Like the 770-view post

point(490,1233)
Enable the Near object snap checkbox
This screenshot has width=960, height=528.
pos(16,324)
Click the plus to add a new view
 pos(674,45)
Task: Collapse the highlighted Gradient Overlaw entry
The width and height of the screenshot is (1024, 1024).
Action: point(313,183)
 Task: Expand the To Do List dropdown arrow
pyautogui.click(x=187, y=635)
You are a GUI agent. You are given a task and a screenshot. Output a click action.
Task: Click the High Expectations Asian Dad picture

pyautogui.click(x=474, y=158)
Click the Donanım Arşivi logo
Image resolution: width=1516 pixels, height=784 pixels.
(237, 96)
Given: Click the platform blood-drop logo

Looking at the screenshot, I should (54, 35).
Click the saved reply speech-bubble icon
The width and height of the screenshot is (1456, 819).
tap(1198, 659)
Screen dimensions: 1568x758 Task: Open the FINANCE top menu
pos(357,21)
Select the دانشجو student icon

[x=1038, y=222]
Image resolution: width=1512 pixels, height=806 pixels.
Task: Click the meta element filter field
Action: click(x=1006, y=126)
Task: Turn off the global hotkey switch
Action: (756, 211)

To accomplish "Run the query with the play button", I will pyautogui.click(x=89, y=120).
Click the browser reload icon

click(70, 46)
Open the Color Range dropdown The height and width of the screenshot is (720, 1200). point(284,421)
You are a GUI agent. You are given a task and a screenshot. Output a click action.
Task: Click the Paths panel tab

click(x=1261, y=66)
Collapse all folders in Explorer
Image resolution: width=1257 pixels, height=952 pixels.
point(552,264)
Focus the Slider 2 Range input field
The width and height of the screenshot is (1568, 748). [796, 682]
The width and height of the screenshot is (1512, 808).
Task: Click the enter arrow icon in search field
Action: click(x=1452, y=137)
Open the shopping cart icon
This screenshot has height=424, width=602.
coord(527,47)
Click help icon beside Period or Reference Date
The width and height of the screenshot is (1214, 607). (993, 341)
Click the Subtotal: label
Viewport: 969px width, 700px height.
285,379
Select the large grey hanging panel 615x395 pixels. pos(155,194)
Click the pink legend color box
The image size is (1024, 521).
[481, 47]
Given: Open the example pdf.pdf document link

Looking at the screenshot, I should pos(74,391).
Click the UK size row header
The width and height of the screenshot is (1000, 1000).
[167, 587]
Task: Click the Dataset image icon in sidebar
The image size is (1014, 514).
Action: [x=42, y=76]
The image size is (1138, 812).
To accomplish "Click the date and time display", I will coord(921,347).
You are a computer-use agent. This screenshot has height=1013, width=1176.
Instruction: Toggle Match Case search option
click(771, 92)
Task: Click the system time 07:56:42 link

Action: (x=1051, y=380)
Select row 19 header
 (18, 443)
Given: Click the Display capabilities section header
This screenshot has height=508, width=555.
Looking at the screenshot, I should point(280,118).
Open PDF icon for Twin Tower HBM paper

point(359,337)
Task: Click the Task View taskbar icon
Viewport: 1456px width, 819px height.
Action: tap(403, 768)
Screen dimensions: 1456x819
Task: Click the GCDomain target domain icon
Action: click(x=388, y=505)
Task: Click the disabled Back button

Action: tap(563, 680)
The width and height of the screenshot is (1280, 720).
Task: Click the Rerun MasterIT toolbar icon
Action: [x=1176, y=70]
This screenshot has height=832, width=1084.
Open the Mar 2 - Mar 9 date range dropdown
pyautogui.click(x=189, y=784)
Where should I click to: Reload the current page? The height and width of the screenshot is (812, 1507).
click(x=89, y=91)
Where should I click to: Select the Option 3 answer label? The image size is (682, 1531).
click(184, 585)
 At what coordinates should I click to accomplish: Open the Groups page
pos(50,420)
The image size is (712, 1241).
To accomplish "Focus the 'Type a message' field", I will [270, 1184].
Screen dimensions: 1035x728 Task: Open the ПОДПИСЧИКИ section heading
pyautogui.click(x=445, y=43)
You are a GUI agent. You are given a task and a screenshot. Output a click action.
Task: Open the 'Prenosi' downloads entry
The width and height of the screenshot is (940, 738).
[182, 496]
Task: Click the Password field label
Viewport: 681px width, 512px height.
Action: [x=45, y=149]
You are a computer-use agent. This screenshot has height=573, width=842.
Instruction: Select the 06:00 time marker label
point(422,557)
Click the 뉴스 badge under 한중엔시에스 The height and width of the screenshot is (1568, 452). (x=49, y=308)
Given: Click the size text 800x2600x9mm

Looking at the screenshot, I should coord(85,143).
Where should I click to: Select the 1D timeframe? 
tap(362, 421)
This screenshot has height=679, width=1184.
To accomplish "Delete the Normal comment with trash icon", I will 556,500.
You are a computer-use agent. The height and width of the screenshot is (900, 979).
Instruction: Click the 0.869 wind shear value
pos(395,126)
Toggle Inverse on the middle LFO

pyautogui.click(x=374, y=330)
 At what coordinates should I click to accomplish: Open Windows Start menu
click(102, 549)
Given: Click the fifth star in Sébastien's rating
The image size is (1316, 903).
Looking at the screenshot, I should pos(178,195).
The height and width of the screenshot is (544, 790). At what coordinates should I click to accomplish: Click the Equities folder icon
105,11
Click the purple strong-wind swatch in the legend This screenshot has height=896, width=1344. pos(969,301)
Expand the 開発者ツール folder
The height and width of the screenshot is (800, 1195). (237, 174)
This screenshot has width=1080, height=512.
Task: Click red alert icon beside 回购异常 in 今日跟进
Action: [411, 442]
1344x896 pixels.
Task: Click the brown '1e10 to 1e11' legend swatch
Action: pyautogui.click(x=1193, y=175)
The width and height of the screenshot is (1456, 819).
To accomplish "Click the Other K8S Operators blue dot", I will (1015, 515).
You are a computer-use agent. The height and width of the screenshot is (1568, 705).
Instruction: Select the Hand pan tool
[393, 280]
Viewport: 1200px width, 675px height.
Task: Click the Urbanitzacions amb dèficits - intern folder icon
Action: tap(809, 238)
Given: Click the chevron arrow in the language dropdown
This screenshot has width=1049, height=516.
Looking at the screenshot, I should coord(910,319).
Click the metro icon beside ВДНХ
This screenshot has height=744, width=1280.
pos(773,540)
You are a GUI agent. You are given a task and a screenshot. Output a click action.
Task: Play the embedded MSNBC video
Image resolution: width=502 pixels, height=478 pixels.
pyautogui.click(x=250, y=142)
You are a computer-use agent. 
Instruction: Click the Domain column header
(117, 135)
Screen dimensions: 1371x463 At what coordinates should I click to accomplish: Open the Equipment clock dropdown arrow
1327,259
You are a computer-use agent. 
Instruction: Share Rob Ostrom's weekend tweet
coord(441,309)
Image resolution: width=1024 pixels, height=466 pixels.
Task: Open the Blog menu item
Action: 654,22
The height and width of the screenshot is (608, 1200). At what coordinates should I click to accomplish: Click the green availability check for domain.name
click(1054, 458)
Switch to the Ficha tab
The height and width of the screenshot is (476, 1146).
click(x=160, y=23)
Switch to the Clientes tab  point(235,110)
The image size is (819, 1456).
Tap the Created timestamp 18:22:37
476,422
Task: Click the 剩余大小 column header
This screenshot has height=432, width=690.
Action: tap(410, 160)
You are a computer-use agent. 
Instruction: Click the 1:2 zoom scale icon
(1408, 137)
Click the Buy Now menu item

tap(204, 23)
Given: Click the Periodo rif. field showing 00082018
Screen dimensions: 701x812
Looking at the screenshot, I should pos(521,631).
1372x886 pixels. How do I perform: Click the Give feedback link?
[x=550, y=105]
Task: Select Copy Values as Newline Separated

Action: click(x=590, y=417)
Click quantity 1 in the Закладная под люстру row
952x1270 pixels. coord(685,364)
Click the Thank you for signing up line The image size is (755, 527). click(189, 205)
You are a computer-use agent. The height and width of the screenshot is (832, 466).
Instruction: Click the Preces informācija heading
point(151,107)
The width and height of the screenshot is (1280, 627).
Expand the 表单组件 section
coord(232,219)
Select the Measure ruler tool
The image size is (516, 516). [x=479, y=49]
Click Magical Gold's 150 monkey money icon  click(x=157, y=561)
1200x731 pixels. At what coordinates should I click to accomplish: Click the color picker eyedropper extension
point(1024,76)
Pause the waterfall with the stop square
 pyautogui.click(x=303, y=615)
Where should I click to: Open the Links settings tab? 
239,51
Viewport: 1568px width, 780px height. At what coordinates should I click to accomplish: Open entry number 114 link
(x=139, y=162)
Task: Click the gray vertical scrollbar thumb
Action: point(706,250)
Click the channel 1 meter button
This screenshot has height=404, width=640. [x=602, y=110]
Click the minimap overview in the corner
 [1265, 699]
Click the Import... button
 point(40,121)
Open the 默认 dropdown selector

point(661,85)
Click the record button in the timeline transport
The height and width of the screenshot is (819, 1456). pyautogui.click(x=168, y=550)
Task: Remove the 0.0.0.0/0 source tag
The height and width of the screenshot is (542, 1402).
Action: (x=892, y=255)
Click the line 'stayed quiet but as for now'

——

- **DESCRIPTION OF THE TASK**:
Reproduce the material from the line containing "Open the shopping cart icon" up to and including the line containing "click(771, 92)", changing "pink" to "magenta" and leaving everything else unaltered.

- **FINISHED EXERCISE**:
Open the shopping cart icon
This screenshot has height=424, width=602.
coord(527,47)
Click help icon beside Period or Reference Date
The width and height of the screenshot is (1214, 607). (993, 341)
Click the Subtotal: label
Viewport: 969px width, 700px height.
285,379
Select the large grey hanging panel 615x395 pixels. pos(155,194)
Click the magenta legend color box
The image size is (1024, 521).
[481, 47]
Given: Open the example pdf.pdf document link

Looking at the screenshot, I should pos(74,391).
Click the UK size row header
The width and height of the screenshot is (1000, 1000).
[167, 587]
Task: Click the Dataset image icon in sidebar
The image size is (1014, 514).
Action: [x=42, y=76]
The image size is (1138, 812).
To accomplish "Click the date and time display", I will coord(921,347).
You are a computer-use agent. This screenshot has height=1013, width=1176.
Instruction: Toggle Match Case search option
click(771, 92)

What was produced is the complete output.